Thanks for pinging me here. I'm tagging @mikelove here too in case he has specific thoughts / input.

Basically, when we first added the feature to deduplicate reference sequences prior to index, we had a twitter poll, and the "deduplicate by default" category won. That's not a super scientific way to answer the question, but the reason we had the poll was because we could both think of good arguments pro and con. The biggest con argument is precisely what you state; to have references in your input set simply not appear in the output can be surprising to users, especially if you're not explicitly aware of the deduplication (which we document, but don't constantly shout at users about). On the pro side, many users were actually legitimately surprised that duplicates exist and, also, precisely how many such duplicates there are in common annotations. Most of those we observed should clearly be considered artifactual (e.g. annotations matching those on a reference chromosome, but appearing on a patch contig in a region with no variation).

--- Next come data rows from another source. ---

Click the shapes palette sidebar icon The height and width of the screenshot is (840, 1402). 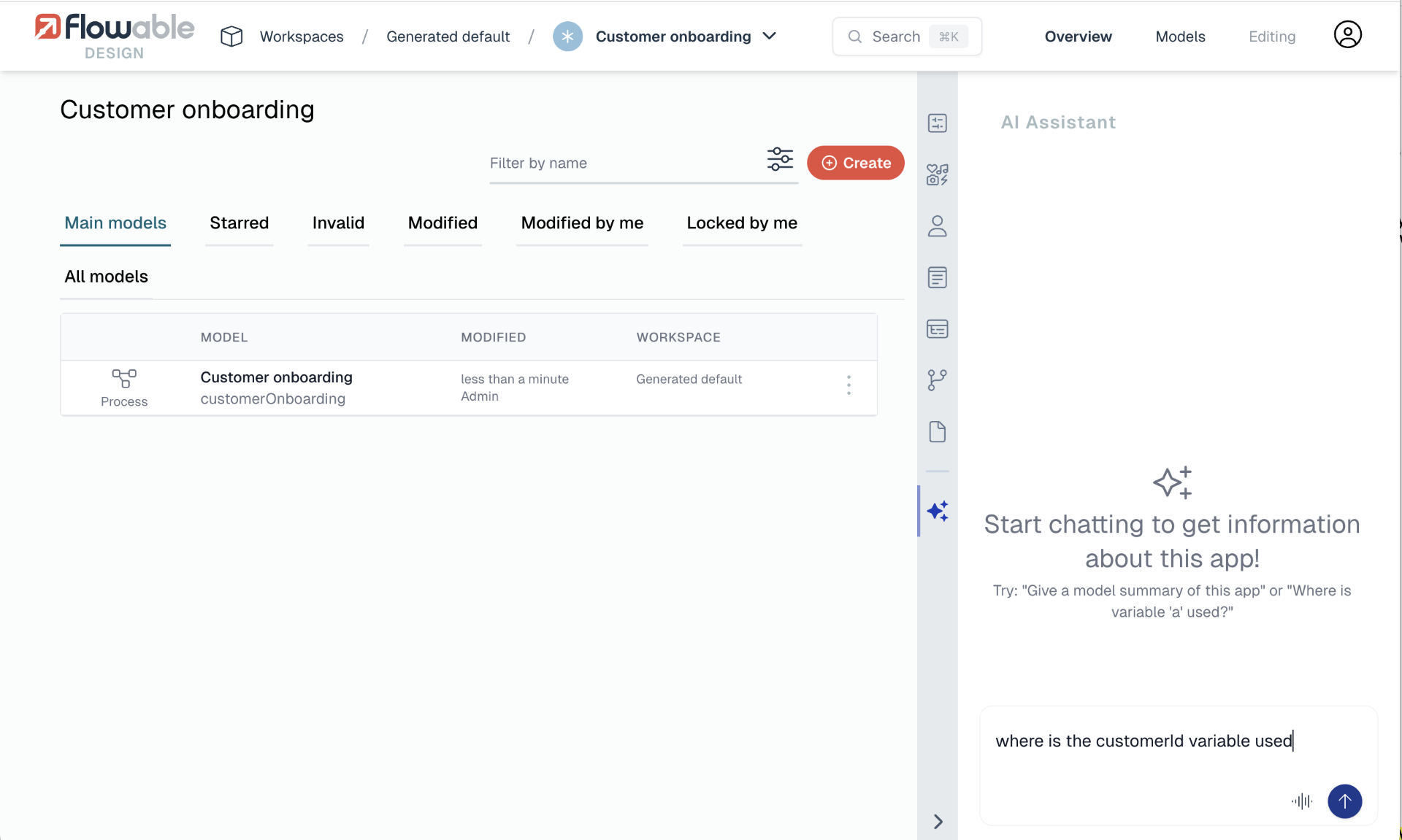pyautogui.click(x=938, y=174)
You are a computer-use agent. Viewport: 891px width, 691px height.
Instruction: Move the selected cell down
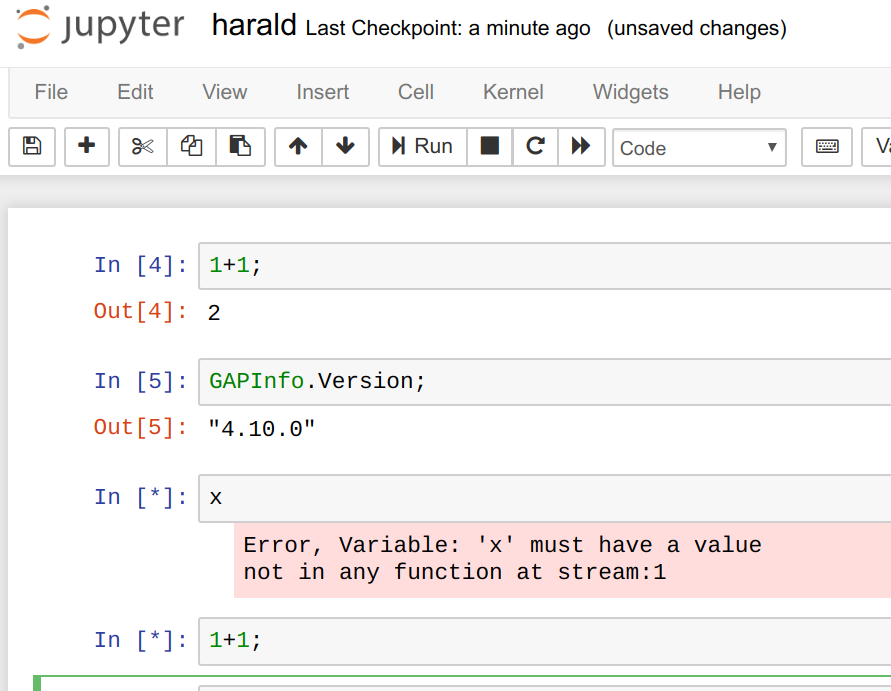[345, 147]
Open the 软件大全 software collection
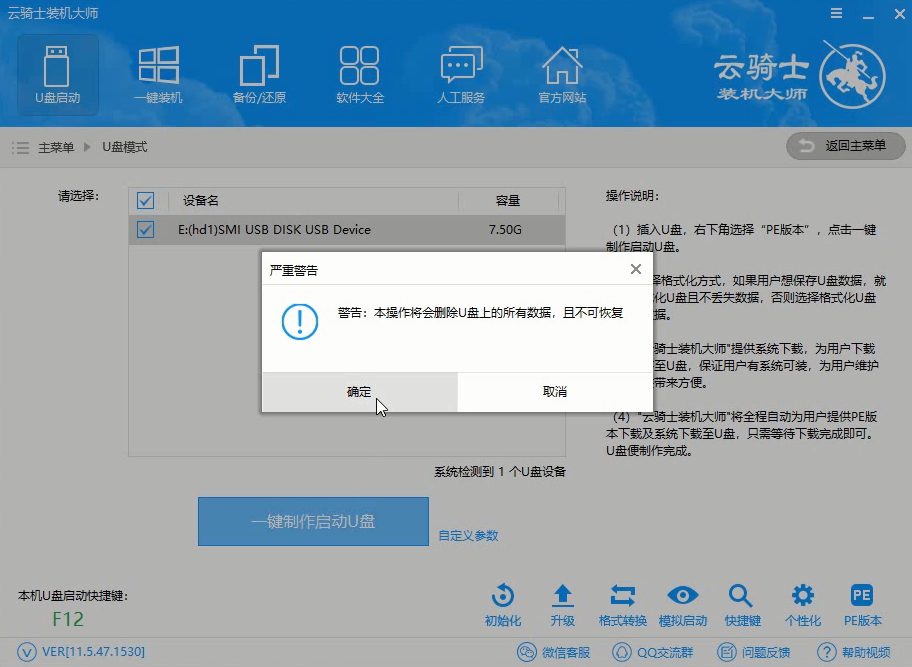Screen dimensions: 912x667 [360, 75]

Further, from the perspective of quantification, sequence-level duplicates are a priori indistinguishable — they are the same transcript with a different label. Therefore, their assigned abundance should always be considered equal. This was the impetus behind writing them out in the duplicate_clusters.tsv file — if you want to assign/project abundance to these transcripts after the fact, you can simply collect each duplicate cluster, and equally divide the abundance estimated for the retained transcript. Granted, this becomes a bit more difficult if you are using an uncertainty-aware differential analysis tool like swish, which makes use of inferential replicates. However, in that case, I think one could simply divide each inferential sample by the number of duplicates and impute identical inferential replicates for each of these duplicates.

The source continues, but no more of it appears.